**TEXT EXTRACT:**
Facing History and Ourselves, in collaboration with the Los Angeles Museum of the Holocaust, has sponsored educator workshops this summer on the Holocaust and The Children of Willesden Lane by Mona Golabek and Lee Cohen. This book tells the story of Lisa Jura, Mona’s mother, as a Kindertransport survivor. Teachers will receive copies of The Children of Willesden Lane for their students, be invited to tour the the museum, and attend concert performances by Mona Golabek at the Dorothy Chandler Pavilion in October.
One of the lessons The Children of Willesden Lane teaches is about the complexities of living during a time when Jewish people were faced with a decreasing range of choices in Nazi Germany leading to the Holocaust. Lisa Jura’s story teaches us what it means to be a refugee, to be alone, and nationless. Even though she escaped the concentration camps, she was not spared the pain of her parents’ deaths and the concern over the fates of her sisters. I am reminded of the point in the book where the war has ended and Lisa’s schoolmates are celebrating in the streets. The end of the war marked the beginning of a devastating time for Lisa and her Jewish friends who had to find out what had happened to their family members outside of England. The story beautifully ties together the themes of family and history.
Why is it important to learn about this history?
Post your response below. The following is my response to that question:
In my opinion, it is important to learn about the Kindertransports in order to give students examples of people and nations that chose to be upstanders. England as a nation transported Jewish children to escape the Holocaust, but there are also many other examples in The Children of Willesden Lane of neighbors and everyday people helping others in whatever way they could. Standing up and helping others individually and as a nation is powerful. Amidst all of the chaos and cruelty of the war, the story shows glimmers of humanity and hope. It is important for students to know that there are many examples of upstanders in history and that it is possible for them to also be upstanders in our current society.
Stories such as Lisa Jura’s bear witness to parts of history we would never otherwise know. In my study of history in high school and college, the Kindertransports were barely mentioned. Also, it seemed that the story of WWII concluded when Germany was defeated by the Allies. However, because of memoirs and testimonies such as Lisa Jura’s I know now that the story doesn’t end there. In the million tragic stories that we hear about the Holocaust, Lisa Jura’s story stands out as a message of hope, of summoning the will to live and to thrive, and to help others when the world is at its bleakest.
What is one way that students can make a personal connection to The Children of Willesden Lane?
Writing can be a great way to respond to a piece of literature. If you have attended the Willesden Read workshops at the Museum of the Holocaust in Los Angeles, you have received the Teaching Guide for the book. I want to highlight some writing prompts that might be engaging for various grade levels in exploring the theme of family.

**DATA ROWS:**
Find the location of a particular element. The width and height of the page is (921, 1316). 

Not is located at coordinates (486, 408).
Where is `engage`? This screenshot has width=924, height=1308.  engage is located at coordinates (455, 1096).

==

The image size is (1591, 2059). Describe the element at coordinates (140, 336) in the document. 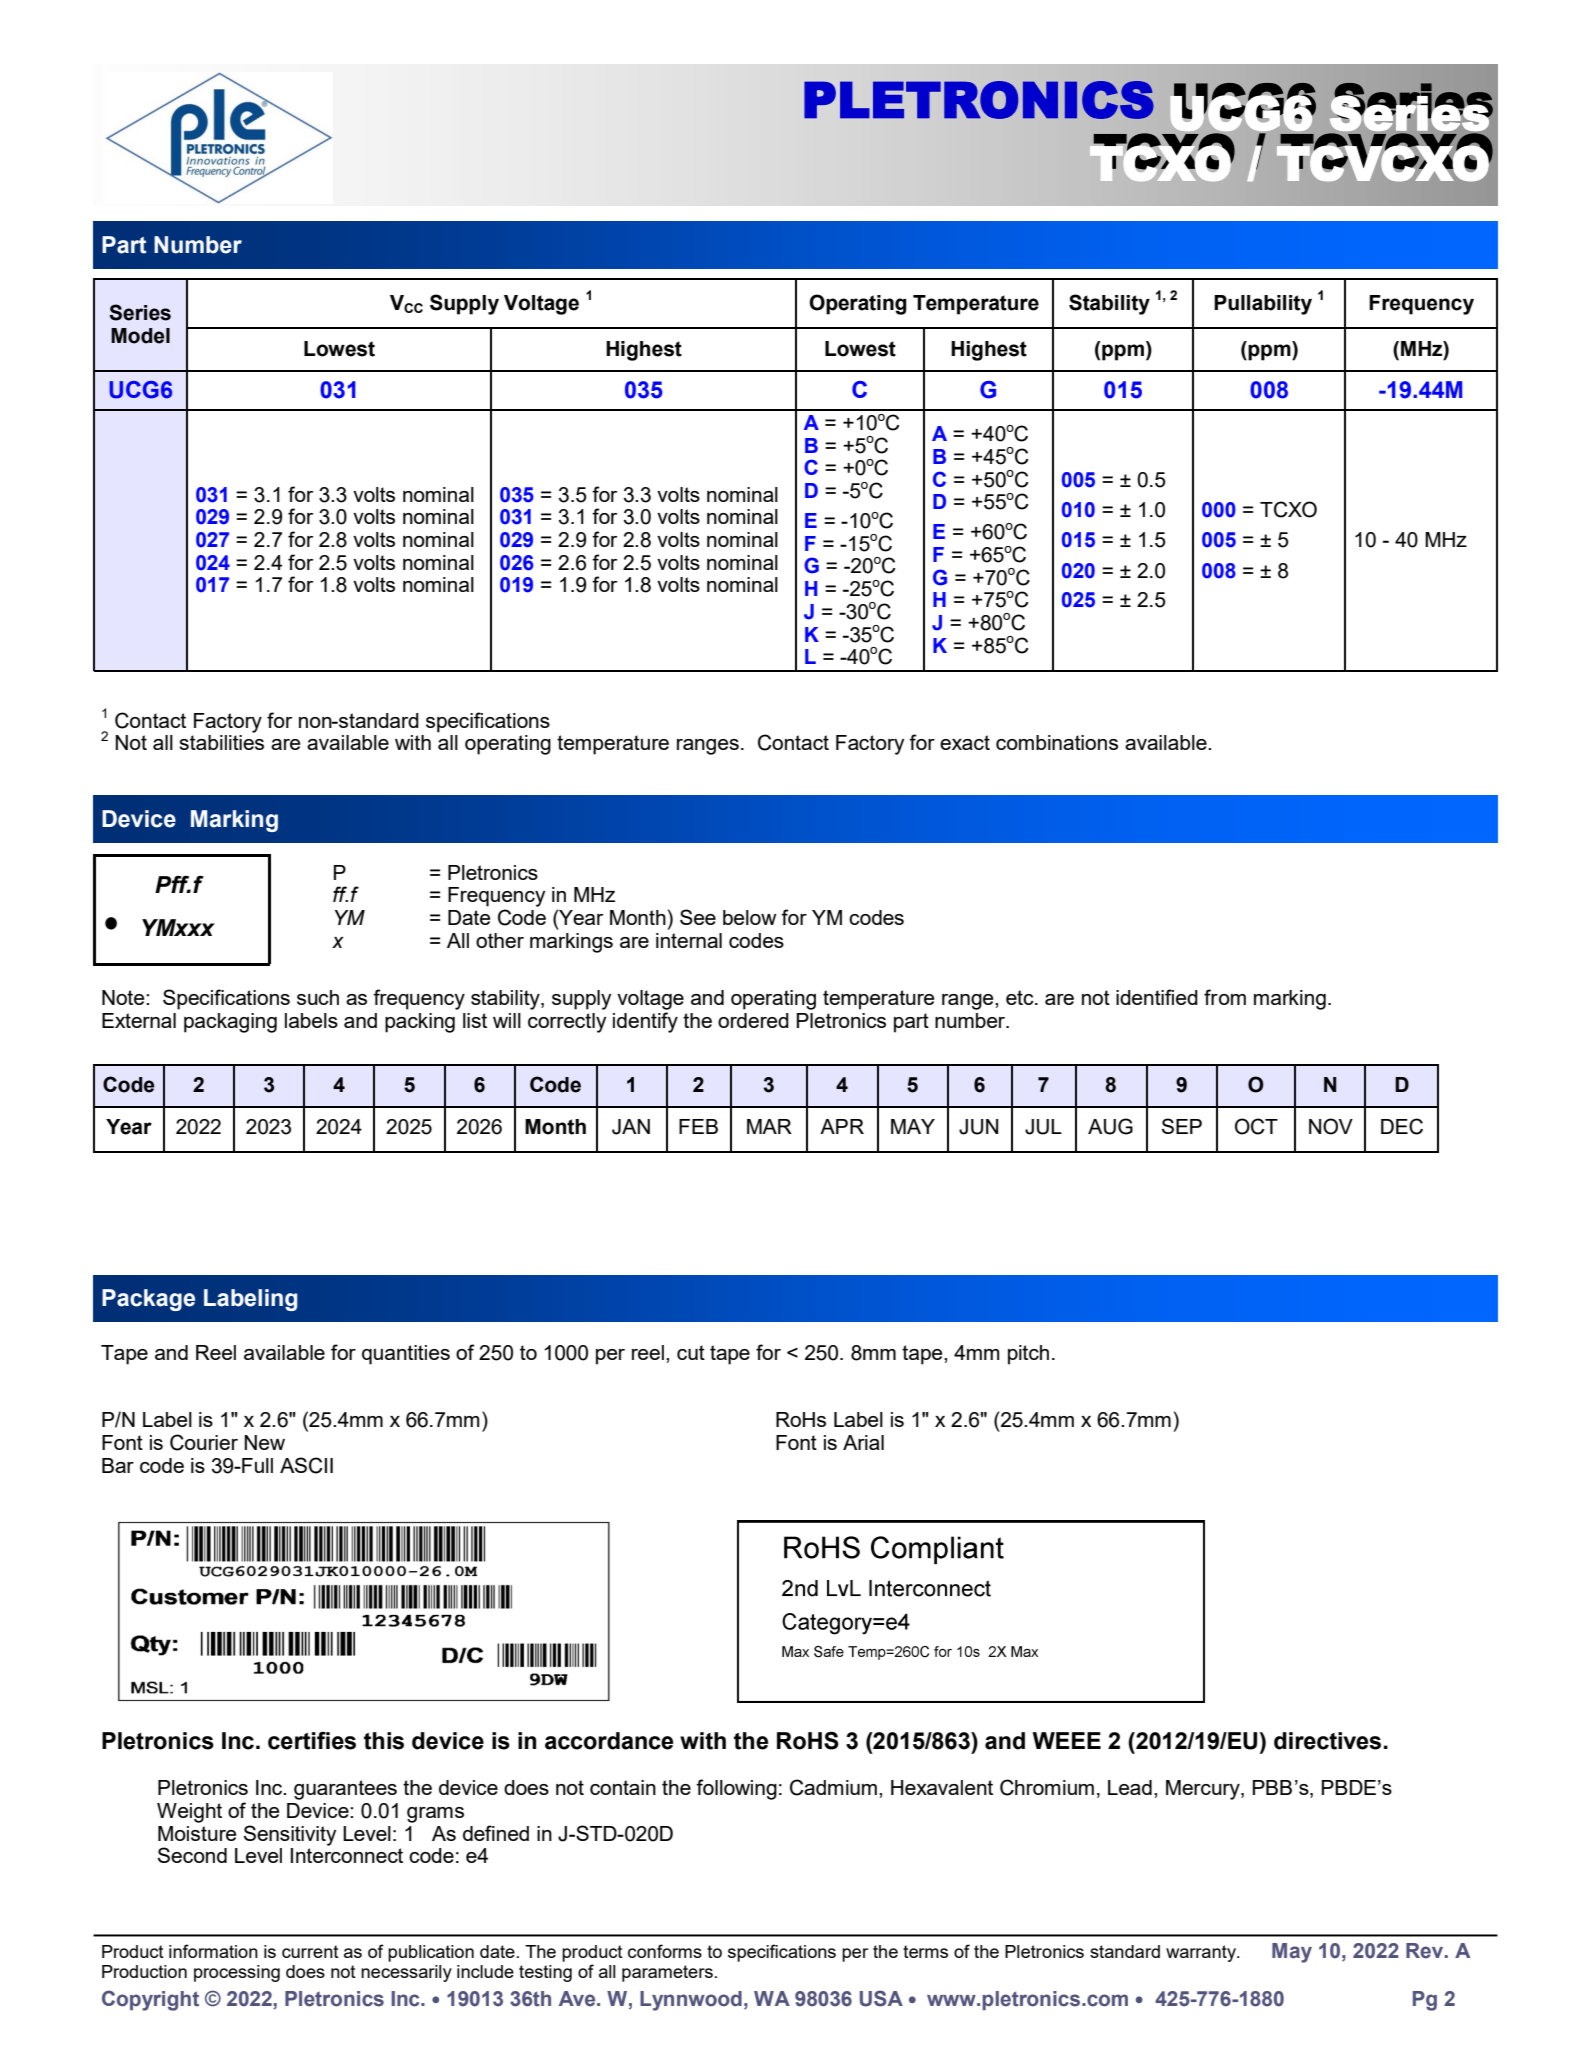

**WRITTEN INSTRUCTION:**
Answer these questions using the post about The Children of Willesden Lane.
(a) Which museum worked with Facing History and Ourselves on the summer educator workshops?
(b) Where and in what month will Mona Golabek give concert performances?
(c) How much were the Kindertransports mentioned in the writer's high school and college study of history?

**RESULT:**
(a) The Los Angeles Museum of the Holocaust.
(b) At the Dorothy Chandler Pavilion, in October.
(c) They were barely mentioned.